EXCERPT TO READ:
──────────

Biden’s double standards and irresponsible bellicose actions are indicative of a unipolar worldview at odds with the kind of multilateral diplomacy widely regarded as a precursor to maintaining good and lasting relations between nations’. US exceptionalism and the bombing of innocent men, women and children, justified on the basis of noble intentions, will continue to be the driving force of a foreign policy under Biden whose principal purpose is to ensure that the cogs in the political, corporate and military machine are kept turning.
It was Eisenhower who famously coined the phrase, the ‘military-industrial complex‘ to describe the potential disastrous consequences for democracy and liberty in America arising from the misplaced and growing strength of the intelligence and industrial lobbies.
Political Scientist, Piers Robinson, picks up on some of the themes outlined by Eisenhower:
“Essentially, what has become the war lobby has a very clear warning. From the US interventions in Central/South America in the 1970s and 1980s, through to the US ‘war on terror’ in the middle east, what we have seen since then is a growing intensification of the problem that Eisenhower identified”, says Robinson.
That there has been a continuation of similar US foreign policies under various presidents throughout that time “is testament to the strength of the war lobby and military-industrial complex that Eisenhower warned us about 60 years ago.” This coalition of interlinking political and big business interests that function as part of a system in which successive presidents are little more than figureheads, is commonly referred to as the ‘deep state’ or ‘permanent state’.

──────────

STORED DATA:

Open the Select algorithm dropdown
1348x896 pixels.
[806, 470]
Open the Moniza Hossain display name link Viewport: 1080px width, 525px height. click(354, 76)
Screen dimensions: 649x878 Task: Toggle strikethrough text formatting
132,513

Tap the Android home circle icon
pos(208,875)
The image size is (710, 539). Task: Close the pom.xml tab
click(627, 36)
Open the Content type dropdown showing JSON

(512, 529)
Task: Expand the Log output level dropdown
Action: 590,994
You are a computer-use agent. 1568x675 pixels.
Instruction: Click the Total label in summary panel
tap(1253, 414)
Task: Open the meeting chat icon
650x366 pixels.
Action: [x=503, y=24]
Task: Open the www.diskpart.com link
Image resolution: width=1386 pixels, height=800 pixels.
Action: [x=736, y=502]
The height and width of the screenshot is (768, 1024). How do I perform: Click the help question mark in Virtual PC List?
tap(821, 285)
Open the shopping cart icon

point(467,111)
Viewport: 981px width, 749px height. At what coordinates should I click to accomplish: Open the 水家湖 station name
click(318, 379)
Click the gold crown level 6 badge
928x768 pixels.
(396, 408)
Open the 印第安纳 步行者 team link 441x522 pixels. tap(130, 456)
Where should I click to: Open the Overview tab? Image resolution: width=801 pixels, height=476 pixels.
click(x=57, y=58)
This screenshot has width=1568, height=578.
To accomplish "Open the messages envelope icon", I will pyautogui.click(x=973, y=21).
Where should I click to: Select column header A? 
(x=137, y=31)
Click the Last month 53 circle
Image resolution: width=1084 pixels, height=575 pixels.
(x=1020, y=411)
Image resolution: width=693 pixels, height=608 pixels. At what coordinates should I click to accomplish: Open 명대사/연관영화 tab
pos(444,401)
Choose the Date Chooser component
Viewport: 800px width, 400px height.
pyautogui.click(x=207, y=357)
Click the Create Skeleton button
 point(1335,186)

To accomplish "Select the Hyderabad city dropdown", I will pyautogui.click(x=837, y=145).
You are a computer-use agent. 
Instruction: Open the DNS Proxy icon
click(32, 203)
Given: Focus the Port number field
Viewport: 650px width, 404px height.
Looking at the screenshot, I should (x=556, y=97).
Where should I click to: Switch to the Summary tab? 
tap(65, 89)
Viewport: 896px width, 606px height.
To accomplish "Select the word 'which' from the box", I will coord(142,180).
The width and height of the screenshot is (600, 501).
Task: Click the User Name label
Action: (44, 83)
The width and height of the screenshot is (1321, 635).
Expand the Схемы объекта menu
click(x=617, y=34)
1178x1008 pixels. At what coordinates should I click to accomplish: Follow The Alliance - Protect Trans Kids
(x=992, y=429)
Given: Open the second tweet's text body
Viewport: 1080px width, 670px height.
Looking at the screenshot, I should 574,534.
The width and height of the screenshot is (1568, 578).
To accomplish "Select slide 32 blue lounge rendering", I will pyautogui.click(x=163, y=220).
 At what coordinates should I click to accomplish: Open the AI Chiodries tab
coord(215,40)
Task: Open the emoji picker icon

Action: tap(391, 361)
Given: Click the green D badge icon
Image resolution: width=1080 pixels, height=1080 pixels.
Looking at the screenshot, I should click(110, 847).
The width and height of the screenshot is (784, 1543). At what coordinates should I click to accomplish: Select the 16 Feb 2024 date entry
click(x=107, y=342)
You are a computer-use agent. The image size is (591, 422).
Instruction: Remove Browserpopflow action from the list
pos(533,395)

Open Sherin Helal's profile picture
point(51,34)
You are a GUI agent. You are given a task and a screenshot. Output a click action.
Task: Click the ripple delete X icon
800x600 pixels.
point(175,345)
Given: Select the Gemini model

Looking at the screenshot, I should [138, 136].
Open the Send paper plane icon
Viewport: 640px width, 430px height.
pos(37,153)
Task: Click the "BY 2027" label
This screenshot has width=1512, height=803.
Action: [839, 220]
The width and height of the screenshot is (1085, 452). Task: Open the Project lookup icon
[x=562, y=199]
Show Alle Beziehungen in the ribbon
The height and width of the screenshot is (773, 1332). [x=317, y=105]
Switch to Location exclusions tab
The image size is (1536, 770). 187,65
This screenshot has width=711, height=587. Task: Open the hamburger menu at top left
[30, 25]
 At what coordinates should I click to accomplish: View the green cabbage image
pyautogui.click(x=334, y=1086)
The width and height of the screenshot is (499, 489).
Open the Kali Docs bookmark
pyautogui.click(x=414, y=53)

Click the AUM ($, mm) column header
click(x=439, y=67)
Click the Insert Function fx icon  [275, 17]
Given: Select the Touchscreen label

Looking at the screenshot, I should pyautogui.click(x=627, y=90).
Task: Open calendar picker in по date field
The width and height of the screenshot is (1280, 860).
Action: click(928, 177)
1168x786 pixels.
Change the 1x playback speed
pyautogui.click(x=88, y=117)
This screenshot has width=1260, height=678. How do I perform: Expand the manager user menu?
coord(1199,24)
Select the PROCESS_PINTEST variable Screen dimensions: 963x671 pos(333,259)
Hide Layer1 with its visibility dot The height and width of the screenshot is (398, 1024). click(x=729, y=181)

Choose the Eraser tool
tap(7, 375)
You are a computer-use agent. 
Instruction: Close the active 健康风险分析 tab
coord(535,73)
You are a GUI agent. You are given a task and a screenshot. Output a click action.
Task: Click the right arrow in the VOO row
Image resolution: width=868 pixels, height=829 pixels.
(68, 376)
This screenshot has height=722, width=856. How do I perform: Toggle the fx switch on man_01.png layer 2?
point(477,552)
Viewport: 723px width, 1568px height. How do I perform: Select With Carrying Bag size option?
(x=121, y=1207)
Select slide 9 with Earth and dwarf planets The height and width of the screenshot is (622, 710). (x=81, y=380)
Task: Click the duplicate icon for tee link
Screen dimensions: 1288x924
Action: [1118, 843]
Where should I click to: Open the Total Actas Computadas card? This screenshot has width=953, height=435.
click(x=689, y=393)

──────────

THINGS TO DO:
[1] In the excerpt on US foreign policy, shorten the paragraph beginning "That there has been a continuation" while keeping its main facts.
[2] Translate this sentence from the excerpt on US foreign policy into French: "It was Eisenhower who famously coined the phrase, the ‘military-industrial complex‘ to describe the potential disastrous consequences for democracy and liberty in America arising from the misplaced and growing strength of the intelligence and industrial lobbies."
[3] Output word for word the part of the excerpt on US foreign policy starting with "That there has" and going on through "or ‘permanent state’.".

ANSWERS:
[1] Similar US foreign policies have continued under various presidents, which shows the strength of the war lobby and military-industrial complex that Eisenhower warned about 60 years ago. This coalition of linked political and big business interests, in which successive presidents are little more than figureheads, is commonly called the 'deep state' or 'permanent state'.

[2] C'est Eisenhower qui a inventé la célèbre expression de « complexe militaro-industriel » pour décrire les conséquences potentiellement désastreuses pour la démocratie et la liberté en Amérique découlant de la puissance mal placée et croissante des lobbies du renseignement et de l'industrie.

[3]
That there has been a continuation of similar US foreign policies under various presidents throughout that time “is testament to the strength of the war lobby and military-industrial complex that Eisenhower warned us about 60 years ago.” This coalition of interlinking political and big business interests that function as part of a system in which successive presidents are little more than figureheads, is commonly referred to as the ‘deep state’ or ‘permanent state’.